**Dataset rows**
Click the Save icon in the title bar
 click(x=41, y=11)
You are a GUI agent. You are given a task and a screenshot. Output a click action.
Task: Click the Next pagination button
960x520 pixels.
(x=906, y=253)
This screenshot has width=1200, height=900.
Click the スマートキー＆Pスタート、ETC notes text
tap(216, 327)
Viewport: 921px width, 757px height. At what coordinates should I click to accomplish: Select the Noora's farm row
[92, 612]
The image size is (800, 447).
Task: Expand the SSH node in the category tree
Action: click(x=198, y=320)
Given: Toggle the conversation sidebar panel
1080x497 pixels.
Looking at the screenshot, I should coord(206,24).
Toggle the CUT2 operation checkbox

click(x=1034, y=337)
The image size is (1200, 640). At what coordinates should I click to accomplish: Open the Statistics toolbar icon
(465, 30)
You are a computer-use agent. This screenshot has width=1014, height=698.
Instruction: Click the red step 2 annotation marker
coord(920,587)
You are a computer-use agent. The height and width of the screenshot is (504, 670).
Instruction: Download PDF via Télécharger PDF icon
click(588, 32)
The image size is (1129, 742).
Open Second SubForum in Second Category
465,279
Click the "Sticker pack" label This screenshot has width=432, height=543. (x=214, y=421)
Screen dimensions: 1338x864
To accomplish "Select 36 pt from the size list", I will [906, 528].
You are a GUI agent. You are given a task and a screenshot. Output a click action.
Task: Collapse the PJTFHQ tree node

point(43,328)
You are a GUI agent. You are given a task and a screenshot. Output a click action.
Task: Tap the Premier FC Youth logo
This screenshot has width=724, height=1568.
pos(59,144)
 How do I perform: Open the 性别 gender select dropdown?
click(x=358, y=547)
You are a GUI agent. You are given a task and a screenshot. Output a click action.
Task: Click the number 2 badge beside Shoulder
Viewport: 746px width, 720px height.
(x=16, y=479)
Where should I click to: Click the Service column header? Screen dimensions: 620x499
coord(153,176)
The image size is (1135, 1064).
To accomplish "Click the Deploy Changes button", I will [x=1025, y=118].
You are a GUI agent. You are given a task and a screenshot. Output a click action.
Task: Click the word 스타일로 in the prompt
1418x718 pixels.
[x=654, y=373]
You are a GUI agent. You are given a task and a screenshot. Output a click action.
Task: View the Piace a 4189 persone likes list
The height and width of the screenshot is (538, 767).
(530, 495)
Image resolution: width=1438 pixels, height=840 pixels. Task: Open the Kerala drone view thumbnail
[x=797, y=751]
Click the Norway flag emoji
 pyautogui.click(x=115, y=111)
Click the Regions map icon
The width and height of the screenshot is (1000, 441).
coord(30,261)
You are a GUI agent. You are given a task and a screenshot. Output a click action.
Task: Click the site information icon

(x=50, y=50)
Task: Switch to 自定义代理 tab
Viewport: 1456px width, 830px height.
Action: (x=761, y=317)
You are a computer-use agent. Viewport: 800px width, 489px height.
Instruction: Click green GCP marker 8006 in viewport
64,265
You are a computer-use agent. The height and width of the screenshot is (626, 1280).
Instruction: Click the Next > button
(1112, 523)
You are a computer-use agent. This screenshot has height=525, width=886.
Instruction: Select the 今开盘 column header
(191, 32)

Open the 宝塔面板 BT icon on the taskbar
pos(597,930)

**Work instructions**
Repeat every line of the material above word for word.

**Output for this task**
Click the Save icon in the title bar
 click(x=41, y=11)
You are a GUI agent. You are given a task and a screenshot. Output a click action.
Task: Click the Next pagination button
960x520 pixels.
(x=906, y=253)
This screenshot has width=1200, height=900.
Click the スマートキー＆Pスタート、ETC notes text
tap(216, 327)
Viewport: 921px width, 757px height. At what coordinates should I click to accomplish: Select the Noora's farm row
[92, 612]
The image size is (800, 447).
Task: Expand the SSH node in the category tree
Action: click(x=198, y=320)
Given: Toggle the conversation sidebar panel
1080x497 pixels.
Looking at the screenshot, I should coord(206,24).
Toggle the CUT2 operation checkbox

click(x=1034, y=337)
The image size is (1200, 640). At what coordinates should I click to accomplish: Open the Statistics toolbar icon
(465, 30)
You are a computer-use agent. This screenshot has width=1014, height=698.
Instruction: Click the red step 2 annotation marker
coord(920,587)
You are a computer-use agent. The height and width of the screenshot is (504, 670).
Instruction: Download PDF via Télécharger PDF icon
click(588, 32)
The image size is (1129, 742).
Open Second SubForum in Second Category
465,279
Click the "Sticker pack" label This screenshot has width=432, height=543. (x=214, y=421)
Screen dimensions: 1338x864
To accomplish "Select 36 pt from the size list", I will [906, 528].
You are a GUI agent. You are given a task and a screenshot. Output a click action.
Task: Collapse the PJTFHQ tree node

point(43,328)
You are a GUI agent. You are given a task and a screenshot. Output a click action.
Task: Tap the Premier FC Youth logo
This screenshot has width=724, height=1568.
pos(59,144)
 How do I perform: Open the 性别 gender select dropdown?
click(x=358, y=547)
You are a GUI agent. You are given a task and a screenshot. Output a click action.
Task: Click the number 2 badge beside Shoulder
Viewport: 746px width, 720px height.
(x=16, y=479)
Where should I click to: Click the Service column header? Screen dimensions: 620x499
coord(153,176)
The image size is (1135, 1064).
To accomplish "Click the Deploy Changes button", I will [x=1025, y=118].
You are a GUI agent. You are given a task and a screenshot. Output a click action.
Task: Click the word 스타일로 in the prompt
1418x718 pixels.
[x=654, y=373]
You are a GUI agent. You are given a task and a screenshot. Output a click action.
Task: View the Piace a 4189 persone likes list
The height and width of the screenshot is (538, 767).
(530, 495)
Image resolution: width=1438 pixels, height=840 pixels. Task: Open the Kerala drone view thumbnail
[x=797, y=751]
Click the Norway flag emoji
 pyautogui.click(x=115, y=111)
Click the Regions map icon
The width and height of the screenshot is (1000, 441).
coord(30,261)
You are a GUI agent. You are given a task and a screenshot. Output a click action.
Task: Click the site information icon

(x=50, y=50)
Task: Switch to 自定义代理 tab
Viewport: 1456px width, 830px height.
Action: (x=761, y=317)
You are a computer-use agent. Viewport: 800px width, 489px height.
Instruction: Click green GCP marker 8006 in viewport
64,265
You are a computer-use agent. The height and width of the screenshot is (626, 1280).
Instruction: Click the Next > button
(1112, 523)
You are a computer-use agent. This screenshot has height=525, width=886.
Instruction: Select the 今开盘 column header
(191, 32)

Open the 宝塔面板 BT icon on the taskbar
pos(597,930)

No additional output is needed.